Словно лебединые крылья, над ровной поверхностью залитого луга, вздымаются две пары изогнутых весел. Кроме гребцов, на лодке две женщины.

— Мама! — равнодушно говорит маленький человек, — и бабушка, и гостинчики…

Ему безразлично, едет мать или нет: только Ирочка, только славная девочка Ирочка свила теплое гнездышко в сердце мальчика, только ею положено золотое яичко в гнездо.

— Попляшем, — вдруг, ни с того ни с сего, предлагает маленький человек; девочка соглашается, и они начинают выкидывать отчаянные прыжки по тесному балкону.
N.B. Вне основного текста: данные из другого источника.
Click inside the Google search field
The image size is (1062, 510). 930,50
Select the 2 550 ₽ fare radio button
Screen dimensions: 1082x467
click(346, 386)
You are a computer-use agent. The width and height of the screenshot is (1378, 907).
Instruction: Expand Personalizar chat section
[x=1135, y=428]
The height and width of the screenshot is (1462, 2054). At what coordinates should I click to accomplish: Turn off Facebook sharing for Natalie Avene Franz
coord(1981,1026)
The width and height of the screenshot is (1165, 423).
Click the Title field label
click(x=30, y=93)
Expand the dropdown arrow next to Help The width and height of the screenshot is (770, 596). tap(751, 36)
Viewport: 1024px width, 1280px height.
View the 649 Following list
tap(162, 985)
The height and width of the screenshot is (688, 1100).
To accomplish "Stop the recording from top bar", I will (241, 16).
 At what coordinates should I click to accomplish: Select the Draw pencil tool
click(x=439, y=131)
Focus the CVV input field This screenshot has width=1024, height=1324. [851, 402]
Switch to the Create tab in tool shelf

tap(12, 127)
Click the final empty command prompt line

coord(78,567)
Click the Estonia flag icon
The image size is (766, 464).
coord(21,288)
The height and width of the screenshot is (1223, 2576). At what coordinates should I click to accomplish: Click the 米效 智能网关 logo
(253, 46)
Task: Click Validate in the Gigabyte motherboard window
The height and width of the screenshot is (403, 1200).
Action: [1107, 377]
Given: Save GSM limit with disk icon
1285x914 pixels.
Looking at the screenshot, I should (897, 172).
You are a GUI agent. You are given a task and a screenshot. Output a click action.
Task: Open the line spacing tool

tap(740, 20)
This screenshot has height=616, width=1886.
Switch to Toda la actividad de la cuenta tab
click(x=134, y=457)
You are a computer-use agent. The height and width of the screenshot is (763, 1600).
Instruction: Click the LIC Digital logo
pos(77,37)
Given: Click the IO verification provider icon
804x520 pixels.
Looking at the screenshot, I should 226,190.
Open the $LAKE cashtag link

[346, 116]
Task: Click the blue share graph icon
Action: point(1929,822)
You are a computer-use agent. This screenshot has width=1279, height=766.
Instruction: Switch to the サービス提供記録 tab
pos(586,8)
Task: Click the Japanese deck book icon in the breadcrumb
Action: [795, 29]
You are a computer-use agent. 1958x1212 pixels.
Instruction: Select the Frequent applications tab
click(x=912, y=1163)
Сверху — небесная синь, снизу — холодная вода, в ней можно потонуть, и всюду — золотая весна, чей свежий воздух убивает чахоточных, но обновляет назначенных жить.

— Ох! — наконец вздыхает Ирочка, останавливаясь, — сейчас сердце треснет…

Маленький человек тоже прекращает неистовые па, обливаясь потом, — нелегко, ведь, в зимнем тулупчике плясать веселый танец весны.

— О-ла-ла! О-ла-ла! — торжественно поет он, девочка ему подтягивает, но скоро и это им надоедает, и они встречают звонкими криками подплывающую к балкону лодку.

С лодки на приветствия отвечают улыбками и воздушными поцелуями.

А потом — хохот до упаду: гребцы причаливают к балкону и подсаживают на его барьер толстую старушку с румяным лицом.

Это — бабушка, ее волосы — серебряная коронка, ее шубка на лисьем меху, а на ее левой руке — два обручальных кольца.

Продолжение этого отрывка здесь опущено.